- [WHAT TO WORK ON] Please copy exactly the line that contains "Given: Open settings gear of the second page" and every line after it through the end of the records, leaving the pictures out.

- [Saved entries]
- - -
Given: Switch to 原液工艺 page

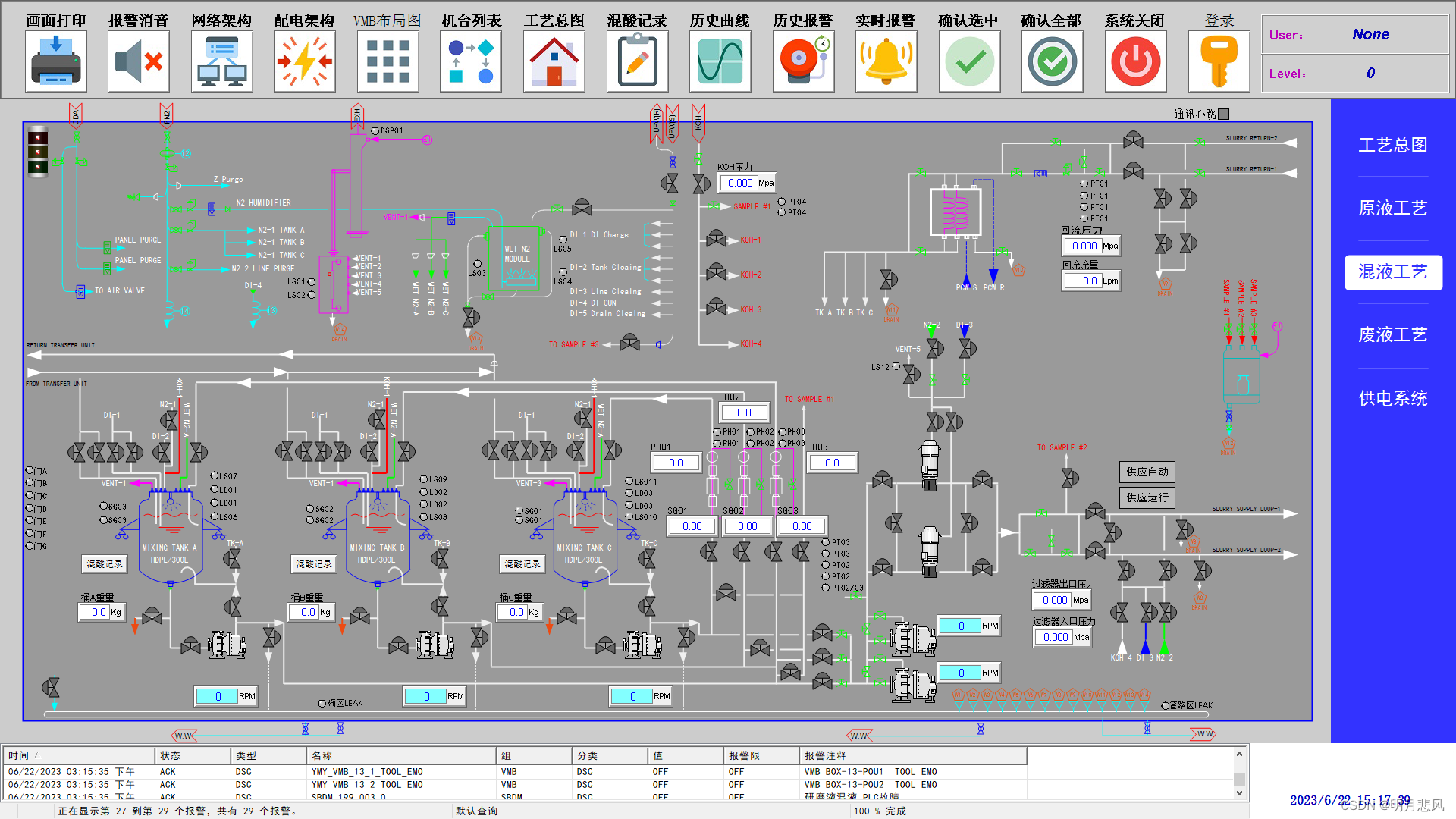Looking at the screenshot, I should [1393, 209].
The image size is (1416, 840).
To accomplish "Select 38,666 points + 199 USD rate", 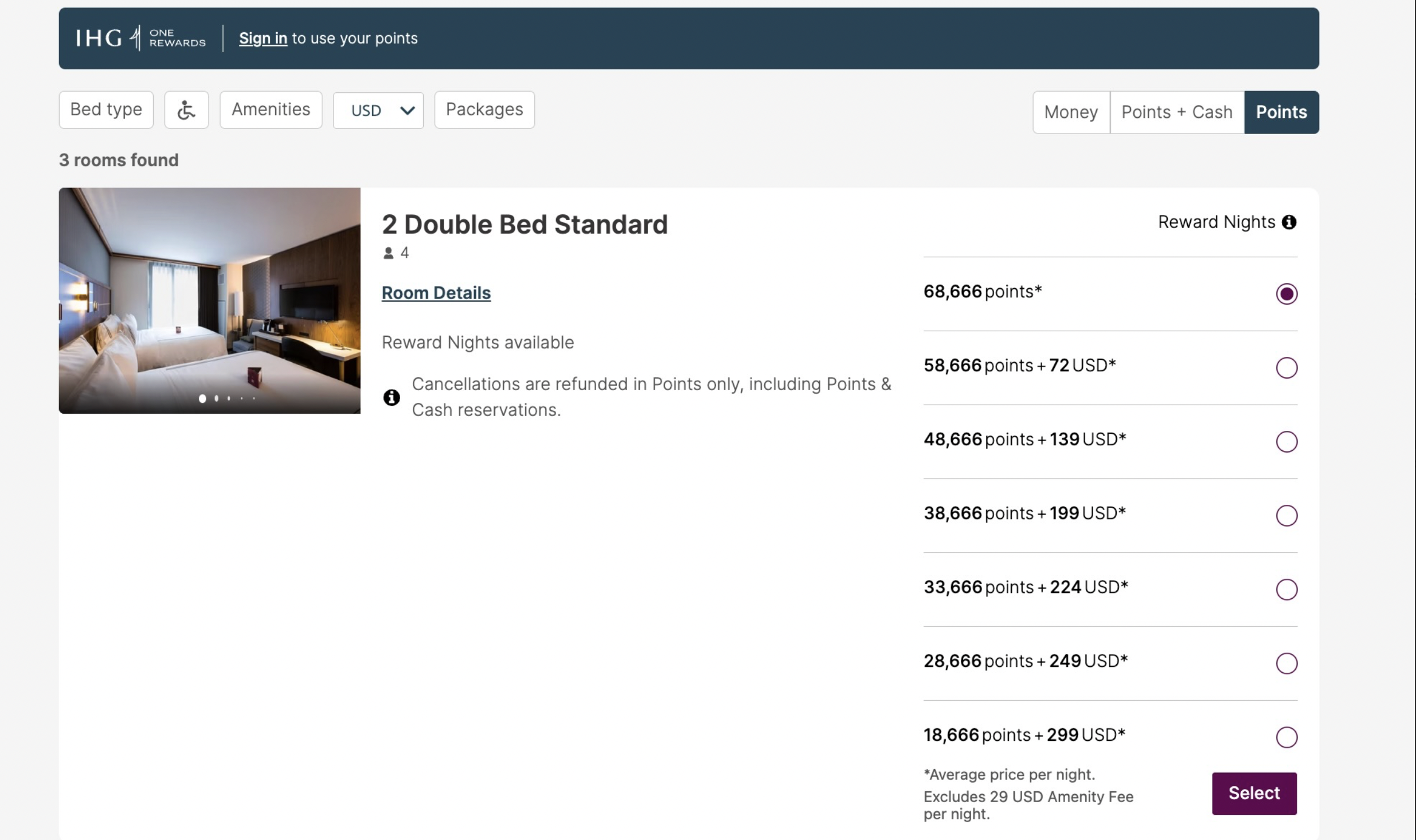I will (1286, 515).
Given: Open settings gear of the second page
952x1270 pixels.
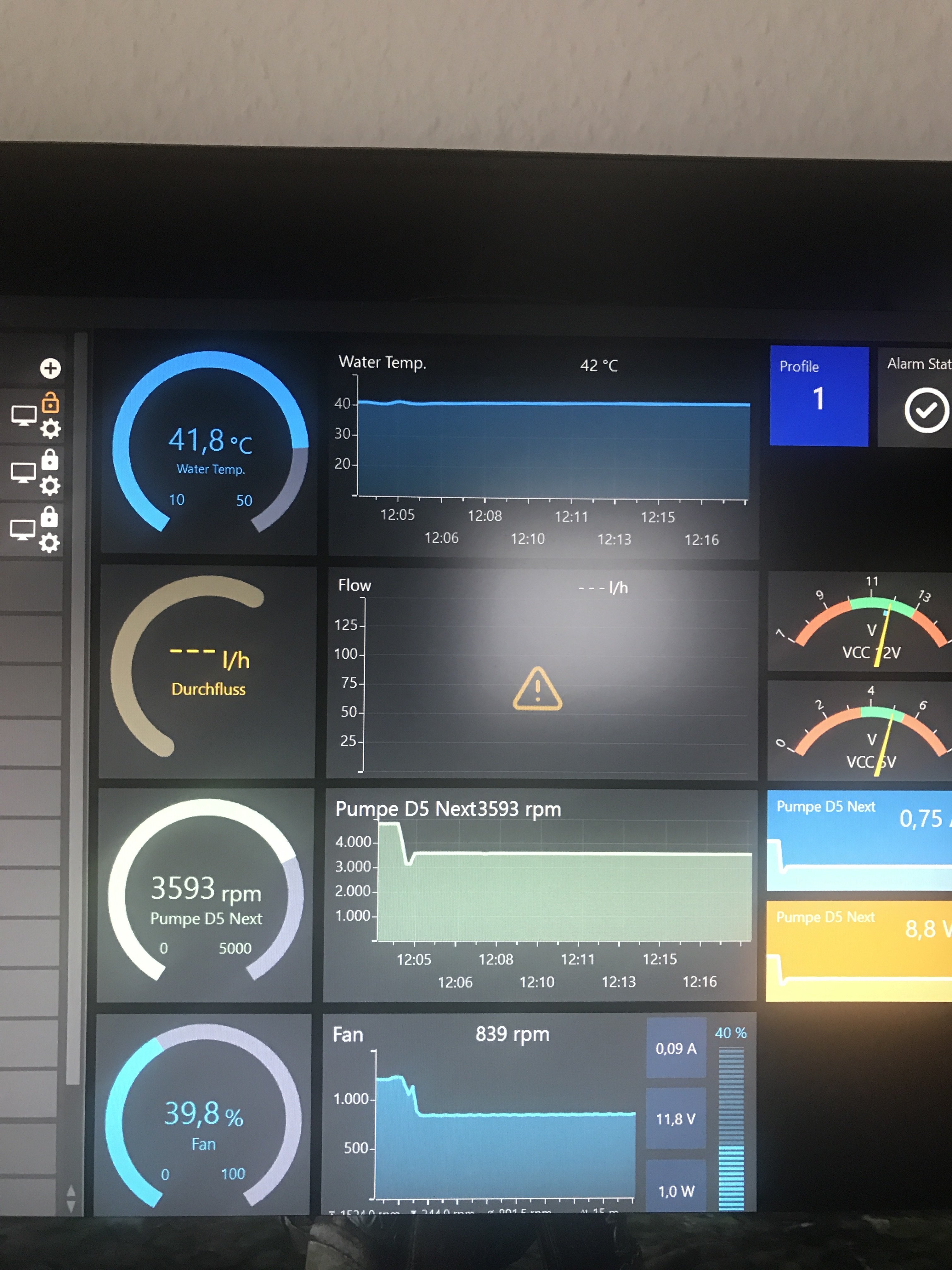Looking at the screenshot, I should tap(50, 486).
- - -
- [OUTPUT FOR THIS EXERCISE]
Given: Open settings gear of the second page
952x1270 pixels.
Looking at the screenshot, I should tap(50, 486).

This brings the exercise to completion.